Data Engineering: Processing Data
We have seen what Data Engineering is and how to implement appropriate data storage solutions.
Let us look at moving and processing data.
Now, what then does it mean to process data?
Processing data consists of converting raw data into meaningful information.
Okay got it! But why should I process data?
Well, there may be some data you may not need. When building a feature, for example, we tend to look at many indicators to ensure that it works well but once we are done building it, we do not need that data anymore.
Also, processing and storage are not free and so you may want to optimize your memory, processing and network cost. Uncompressed files can be 10 times bigger than compressed files. Imagine processing that! That will cost a lot of money and your business model may collapse.
Some data may come in a format but would be easier and better to use in another. For example, artistes may upload songs in a .wav file format, which is a high-quality master file. If they should let users stream this kind of file, it will incur a lot of network cost. So, the data is processed by converting the master file format to the .ogg format, which is a lighter format with slightly lower sound quality. It is this file that would be streamed to users.

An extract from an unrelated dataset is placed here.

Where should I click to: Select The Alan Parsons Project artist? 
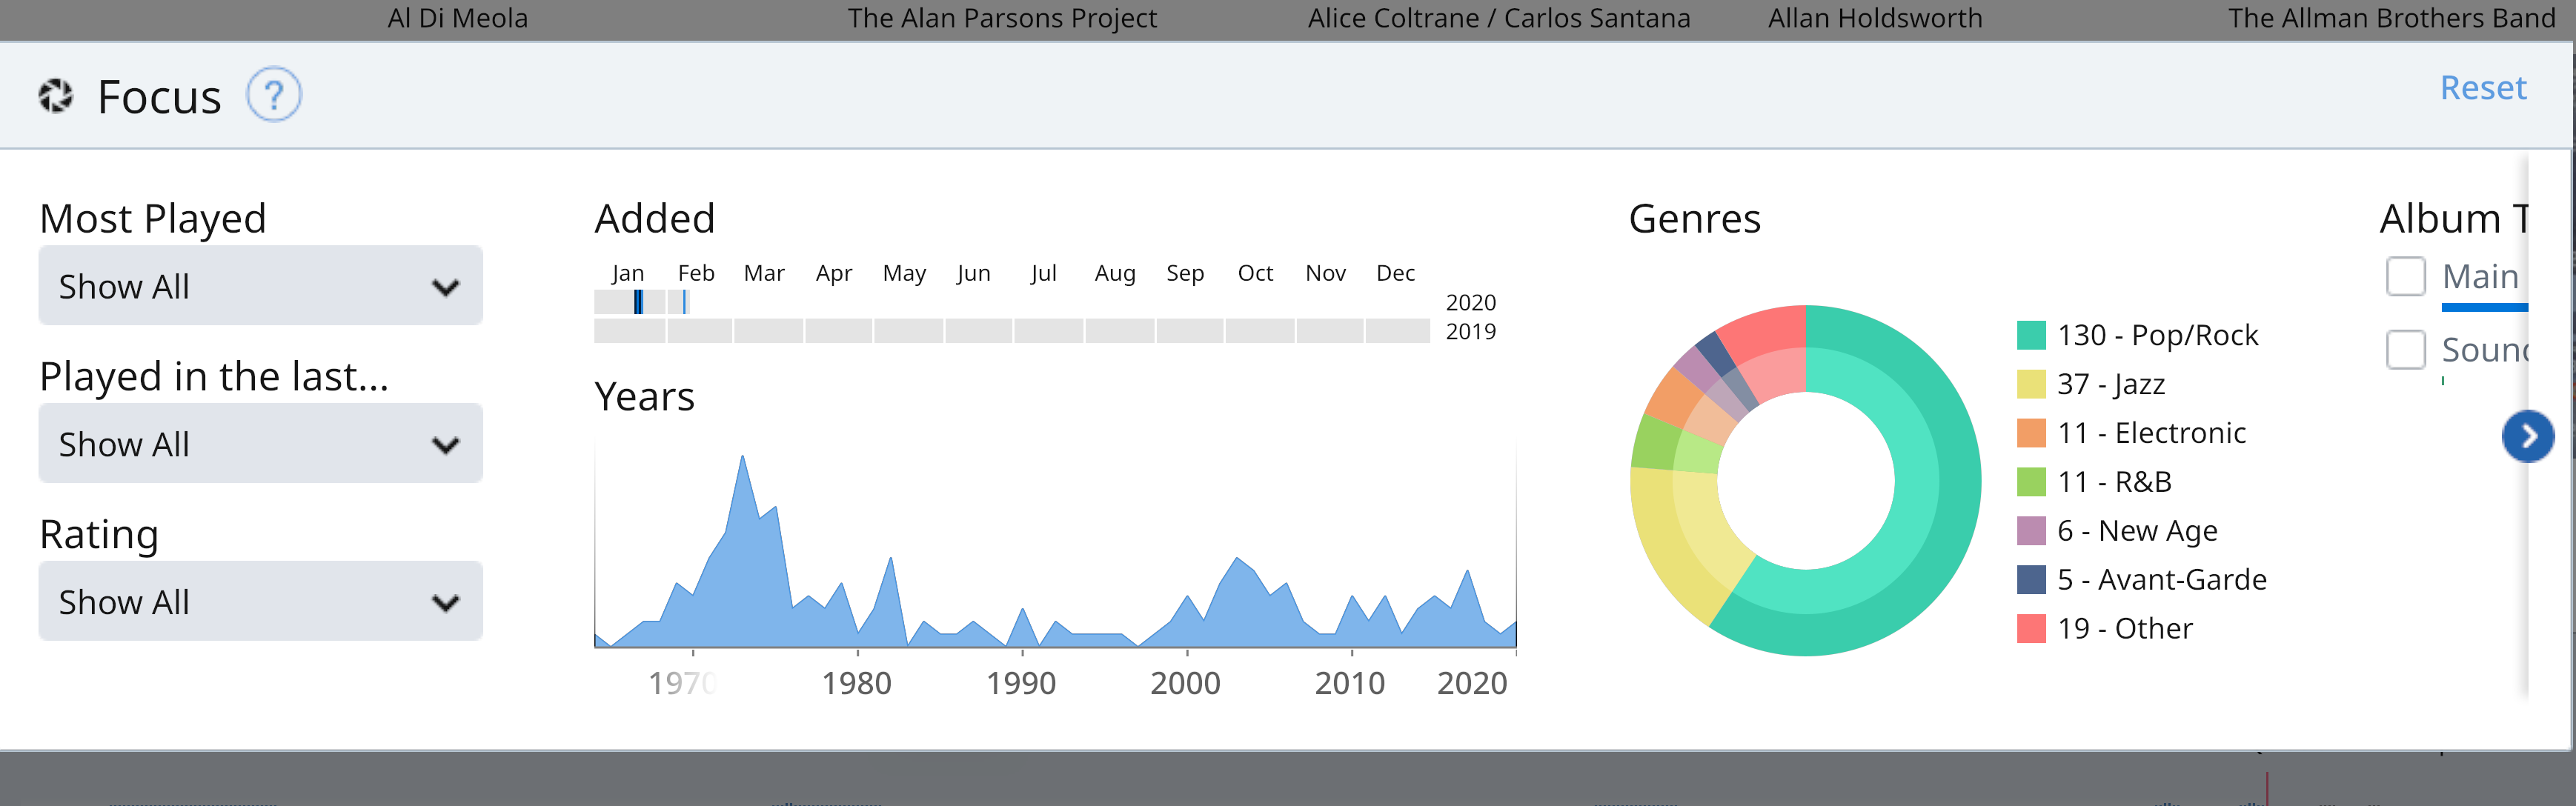tap(1001, 18)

Also, we may want to move and organize data so that data scientists and analysts can access them easily and derive insights from them. For example, product files contain metadata like product names and product type. This data can be processed again to extract the metadata like the name and type and store them in a database so that the data scientist can find it easy to analyse them. The values Data Scientists add to the company comes from their analysis and so we want them to focus on just that.
Data scientists need to say thank you to Data engineers every day.

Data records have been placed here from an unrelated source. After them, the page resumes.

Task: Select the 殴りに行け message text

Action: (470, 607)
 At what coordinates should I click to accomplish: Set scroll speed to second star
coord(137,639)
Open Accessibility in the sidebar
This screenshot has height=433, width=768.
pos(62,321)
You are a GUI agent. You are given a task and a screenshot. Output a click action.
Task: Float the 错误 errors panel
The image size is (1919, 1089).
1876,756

How Data Engineers Process Data
Data Engineers process data by performing data manipulation, cleaning and tidying tasks. These tasks can be automated so that whenever data flows into the organization, these tasks would be applied to them regardless of the analysis needs.

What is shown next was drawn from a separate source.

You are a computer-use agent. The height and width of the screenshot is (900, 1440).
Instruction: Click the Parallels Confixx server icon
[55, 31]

For example, deciding what happens with missing data. Should it be discarded? Should it be replaced with a value? Or should it be left blank?
Data Engineers also ensure that data is stored in a structured database and build views on top of the database tables so that it is easily accessed by data scientists.
Oh no! What do you mean by views?
Views are more or less a copy of the original table.
We have them so that users will not unintentionally alter the original table which may cause some problems.
For example, a user may want to query the database for student data. In order for the user to not be able to have the ability to alter the original table, the view is created.
Makes sense right?
There are a zillion data processing tools that Data engineers use but that is beyond the scope of this article.